▶ **Text shown**
++++++++

On Monday, July 25, 2022, the United States and Pakistan hosted the U.S.-Pakistan Health Dialogue at the U.S. Department of State in Washington, DC to further deepen our robust bilateral health sector cooperation. The U.S. side was co-led by U.S. Agency for International Development (USAID) Assistant Administrator for Global Health Atul Gawande and U. S. Department of Health and Human Services (DHHS) Assistant Secretary for Global Affairs Loyce Pace, and included representation from Department of State, the U.S. Centers for Disease Control and Prevention (CDC), and the Food and Drug Administration (FDA). Federal Minister of National Health Services, Regulations, and Coordination Abdul Qadir Patel led the Pakistan delegation, which included officials from the Drug Regulatory Authority of Pakistan, Federal Directorate of Immunization, and Ministry of Foreign Affairs.
The U.S.-Pakistan Health Dialogue provides a framework to sustain and strengthen health sector collaboration. The discussions centered on establishing a Pakistani CDC, global health security, childhood immunizations, COVID-19, maternal and child health, and non-communicable diseases. Both sides identified areas of mutual engagement and established an action plan to reach shared goals.

++++++++

▶ **Data extract**
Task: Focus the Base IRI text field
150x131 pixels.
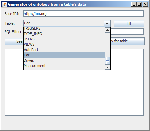Action: tap(84, 14)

++++++++

▶ **About this task**
Can you reproduce the health dialogue text above word for word, between "On Monday, July" and "of Foreign Affairs.", inclusive?

▶ **Finished task**
On Monday, July 25, 2022, the United States and Pakistan hosted the U.S.-Pakistan Health Dialogue at the U.S. Department of State in Washington, DC to further deepen our robust bilateral health sector cooperation. The U.S. side was co-led by U.S. Agency for International Development (USAID) Assistant Administrator for Global Health Atul Gawande and U. S. Department of Health and Human Services (DHHS) Assistant Secretary for Global Affairs Loyce Pace, and included representation from Department of State, the U.S. Centers for Disease Control and Prevention (CDC), and the Food and Drug Administration (FDA). Federal Minister of National Health Services, Regulations, and Coordination Abdul Qadir Patel led the Pakistan delegation, which included officials from the Drug Regulatory Authority of Pakistan, Federal Directorate of Immunization, and Ministry of Foreign Affairs.